_DATA UNDER STUDY_

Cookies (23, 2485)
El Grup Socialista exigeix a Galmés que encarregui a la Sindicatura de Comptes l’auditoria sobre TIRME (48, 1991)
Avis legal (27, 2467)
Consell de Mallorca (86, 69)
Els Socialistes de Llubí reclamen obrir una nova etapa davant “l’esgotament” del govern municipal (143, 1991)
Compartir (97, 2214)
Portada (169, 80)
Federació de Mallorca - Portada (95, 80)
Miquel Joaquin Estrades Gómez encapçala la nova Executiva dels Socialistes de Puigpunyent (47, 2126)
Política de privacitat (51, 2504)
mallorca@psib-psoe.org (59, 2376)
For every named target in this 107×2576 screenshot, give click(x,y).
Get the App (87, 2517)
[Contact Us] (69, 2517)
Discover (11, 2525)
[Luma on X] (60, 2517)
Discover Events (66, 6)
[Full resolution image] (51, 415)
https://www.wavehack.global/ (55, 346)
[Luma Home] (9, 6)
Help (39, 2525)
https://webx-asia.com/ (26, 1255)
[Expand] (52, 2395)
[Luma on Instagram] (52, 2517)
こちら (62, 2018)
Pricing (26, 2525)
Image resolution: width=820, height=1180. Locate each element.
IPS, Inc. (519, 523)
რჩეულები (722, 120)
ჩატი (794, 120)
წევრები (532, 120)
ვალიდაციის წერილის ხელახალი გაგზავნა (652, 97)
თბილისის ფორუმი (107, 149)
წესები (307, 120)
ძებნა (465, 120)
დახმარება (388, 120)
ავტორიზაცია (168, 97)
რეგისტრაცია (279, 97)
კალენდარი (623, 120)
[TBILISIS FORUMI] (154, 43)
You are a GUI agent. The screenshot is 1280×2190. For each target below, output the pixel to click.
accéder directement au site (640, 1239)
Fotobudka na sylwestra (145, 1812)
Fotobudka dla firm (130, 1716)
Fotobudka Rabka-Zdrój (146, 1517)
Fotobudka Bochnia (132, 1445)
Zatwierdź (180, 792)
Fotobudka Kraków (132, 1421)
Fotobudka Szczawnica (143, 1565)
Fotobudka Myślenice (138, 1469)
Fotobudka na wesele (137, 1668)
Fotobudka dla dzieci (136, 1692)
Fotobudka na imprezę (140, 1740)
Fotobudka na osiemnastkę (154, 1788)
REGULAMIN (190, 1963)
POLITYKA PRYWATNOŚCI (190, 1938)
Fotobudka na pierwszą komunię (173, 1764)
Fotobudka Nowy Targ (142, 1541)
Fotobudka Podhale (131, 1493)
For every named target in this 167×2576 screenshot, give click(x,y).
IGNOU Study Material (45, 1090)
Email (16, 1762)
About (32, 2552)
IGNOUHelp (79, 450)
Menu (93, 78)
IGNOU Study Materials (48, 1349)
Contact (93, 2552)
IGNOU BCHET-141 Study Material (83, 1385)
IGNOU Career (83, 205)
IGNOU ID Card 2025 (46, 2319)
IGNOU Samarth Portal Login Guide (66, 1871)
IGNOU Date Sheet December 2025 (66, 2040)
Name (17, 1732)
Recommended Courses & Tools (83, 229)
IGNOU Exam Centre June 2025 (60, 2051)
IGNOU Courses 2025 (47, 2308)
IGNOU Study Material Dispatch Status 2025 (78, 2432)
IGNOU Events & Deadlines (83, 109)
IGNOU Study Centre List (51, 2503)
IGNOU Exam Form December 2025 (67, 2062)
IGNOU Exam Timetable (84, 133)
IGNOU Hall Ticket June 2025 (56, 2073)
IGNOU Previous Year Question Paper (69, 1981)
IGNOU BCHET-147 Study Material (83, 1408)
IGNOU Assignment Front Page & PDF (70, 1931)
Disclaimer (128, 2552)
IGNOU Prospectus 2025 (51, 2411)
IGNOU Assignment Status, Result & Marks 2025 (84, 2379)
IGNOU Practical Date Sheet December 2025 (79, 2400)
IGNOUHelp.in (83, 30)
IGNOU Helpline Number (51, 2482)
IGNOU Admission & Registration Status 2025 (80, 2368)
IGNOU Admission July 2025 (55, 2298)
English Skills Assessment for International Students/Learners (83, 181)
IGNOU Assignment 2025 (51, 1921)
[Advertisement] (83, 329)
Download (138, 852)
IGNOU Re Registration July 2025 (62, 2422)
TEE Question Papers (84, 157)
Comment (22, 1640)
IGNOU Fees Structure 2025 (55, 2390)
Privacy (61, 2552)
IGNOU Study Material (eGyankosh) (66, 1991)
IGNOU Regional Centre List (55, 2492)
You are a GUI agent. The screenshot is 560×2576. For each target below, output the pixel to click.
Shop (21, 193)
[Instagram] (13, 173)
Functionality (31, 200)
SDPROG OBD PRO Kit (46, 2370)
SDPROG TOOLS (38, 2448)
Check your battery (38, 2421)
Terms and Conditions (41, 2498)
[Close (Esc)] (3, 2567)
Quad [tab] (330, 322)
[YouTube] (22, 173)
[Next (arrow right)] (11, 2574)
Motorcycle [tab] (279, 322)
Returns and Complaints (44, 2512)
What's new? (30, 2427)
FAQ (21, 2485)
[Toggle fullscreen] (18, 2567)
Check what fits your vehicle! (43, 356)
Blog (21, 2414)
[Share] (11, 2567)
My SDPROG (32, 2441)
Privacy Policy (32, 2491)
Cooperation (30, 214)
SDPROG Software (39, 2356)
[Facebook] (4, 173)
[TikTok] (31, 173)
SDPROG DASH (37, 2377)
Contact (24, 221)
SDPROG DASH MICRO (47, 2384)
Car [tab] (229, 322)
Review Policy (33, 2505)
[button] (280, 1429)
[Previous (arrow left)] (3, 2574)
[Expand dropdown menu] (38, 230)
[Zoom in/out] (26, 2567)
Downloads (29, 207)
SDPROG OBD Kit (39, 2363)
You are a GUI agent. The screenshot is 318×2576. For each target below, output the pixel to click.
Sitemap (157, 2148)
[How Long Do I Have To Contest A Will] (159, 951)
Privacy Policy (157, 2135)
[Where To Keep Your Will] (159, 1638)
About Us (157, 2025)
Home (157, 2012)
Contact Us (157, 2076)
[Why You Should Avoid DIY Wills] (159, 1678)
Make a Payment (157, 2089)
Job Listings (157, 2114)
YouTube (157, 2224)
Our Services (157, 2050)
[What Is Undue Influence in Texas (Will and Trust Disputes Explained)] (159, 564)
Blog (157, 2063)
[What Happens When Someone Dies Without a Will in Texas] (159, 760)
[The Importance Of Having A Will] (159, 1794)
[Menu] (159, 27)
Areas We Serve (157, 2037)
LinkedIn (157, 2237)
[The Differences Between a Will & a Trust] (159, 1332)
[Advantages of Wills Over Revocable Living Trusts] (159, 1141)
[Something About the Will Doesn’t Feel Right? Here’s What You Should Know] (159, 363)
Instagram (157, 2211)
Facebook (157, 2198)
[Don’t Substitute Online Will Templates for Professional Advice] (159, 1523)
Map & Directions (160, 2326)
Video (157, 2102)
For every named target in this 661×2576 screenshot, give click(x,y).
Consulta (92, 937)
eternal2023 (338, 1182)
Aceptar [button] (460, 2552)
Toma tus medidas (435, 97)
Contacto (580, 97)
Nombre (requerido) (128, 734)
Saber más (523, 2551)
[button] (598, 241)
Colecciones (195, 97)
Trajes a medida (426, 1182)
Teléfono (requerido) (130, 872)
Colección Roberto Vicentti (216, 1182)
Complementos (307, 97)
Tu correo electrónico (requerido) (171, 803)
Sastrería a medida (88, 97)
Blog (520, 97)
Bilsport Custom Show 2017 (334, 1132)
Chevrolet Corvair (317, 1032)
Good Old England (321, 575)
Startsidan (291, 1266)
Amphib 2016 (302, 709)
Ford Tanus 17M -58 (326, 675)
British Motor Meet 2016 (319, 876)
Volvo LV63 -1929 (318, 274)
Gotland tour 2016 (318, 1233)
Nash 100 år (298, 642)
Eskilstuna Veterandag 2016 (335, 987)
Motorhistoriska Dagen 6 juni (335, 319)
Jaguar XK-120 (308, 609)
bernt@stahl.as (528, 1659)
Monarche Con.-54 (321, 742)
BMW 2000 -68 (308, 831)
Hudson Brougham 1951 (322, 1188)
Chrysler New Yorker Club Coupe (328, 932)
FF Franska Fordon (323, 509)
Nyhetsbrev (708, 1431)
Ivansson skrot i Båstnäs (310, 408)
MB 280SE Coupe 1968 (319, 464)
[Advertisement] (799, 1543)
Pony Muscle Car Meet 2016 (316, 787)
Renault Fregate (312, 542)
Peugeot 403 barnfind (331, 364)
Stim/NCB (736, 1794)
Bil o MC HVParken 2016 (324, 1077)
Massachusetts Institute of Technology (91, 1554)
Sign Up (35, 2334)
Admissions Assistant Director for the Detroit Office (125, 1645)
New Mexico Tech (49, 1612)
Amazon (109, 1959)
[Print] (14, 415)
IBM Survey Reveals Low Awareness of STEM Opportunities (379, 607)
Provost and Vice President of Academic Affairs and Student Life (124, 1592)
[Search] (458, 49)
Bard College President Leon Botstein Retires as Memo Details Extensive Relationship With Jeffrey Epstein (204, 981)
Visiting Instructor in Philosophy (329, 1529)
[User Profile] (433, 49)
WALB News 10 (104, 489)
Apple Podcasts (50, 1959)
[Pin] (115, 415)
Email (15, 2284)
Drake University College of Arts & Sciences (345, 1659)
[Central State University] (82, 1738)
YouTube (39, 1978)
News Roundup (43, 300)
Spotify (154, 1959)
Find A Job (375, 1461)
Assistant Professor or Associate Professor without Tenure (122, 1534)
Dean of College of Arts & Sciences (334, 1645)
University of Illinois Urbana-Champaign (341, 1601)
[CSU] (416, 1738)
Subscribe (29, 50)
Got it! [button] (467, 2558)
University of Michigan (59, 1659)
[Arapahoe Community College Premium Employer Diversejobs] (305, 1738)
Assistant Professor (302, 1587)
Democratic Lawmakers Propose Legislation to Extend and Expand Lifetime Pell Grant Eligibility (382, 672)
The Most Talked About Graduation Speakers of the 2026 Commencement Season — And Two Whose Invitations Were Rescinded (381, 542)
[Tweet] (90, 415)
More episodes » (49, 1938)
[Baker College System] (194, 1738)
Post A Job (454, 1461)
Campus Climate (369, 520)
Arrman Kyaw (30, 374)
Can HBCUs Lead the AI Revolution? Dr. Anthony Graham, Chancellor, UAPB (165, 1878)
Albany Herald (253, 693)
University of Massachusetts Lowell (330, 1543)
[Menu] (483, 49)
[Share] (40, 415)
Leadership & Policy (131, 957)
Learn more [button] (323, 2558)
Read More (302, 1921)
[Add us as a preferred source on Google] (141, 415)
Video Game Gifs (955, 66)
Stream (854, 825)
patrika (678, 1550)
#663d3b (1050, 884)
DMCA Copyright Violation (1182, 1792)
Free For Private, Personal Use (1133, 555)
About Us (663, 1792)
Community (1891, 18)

_WORK TO BE COMPLETED_
Where in the records does the word "Privacy" appear? Copy each line that holds it.

_RESPONSE TO THIS TASK_
Privacy (61, 2552)
Privacy Policy (32, 2491)
Privacy Policy (157, 2135)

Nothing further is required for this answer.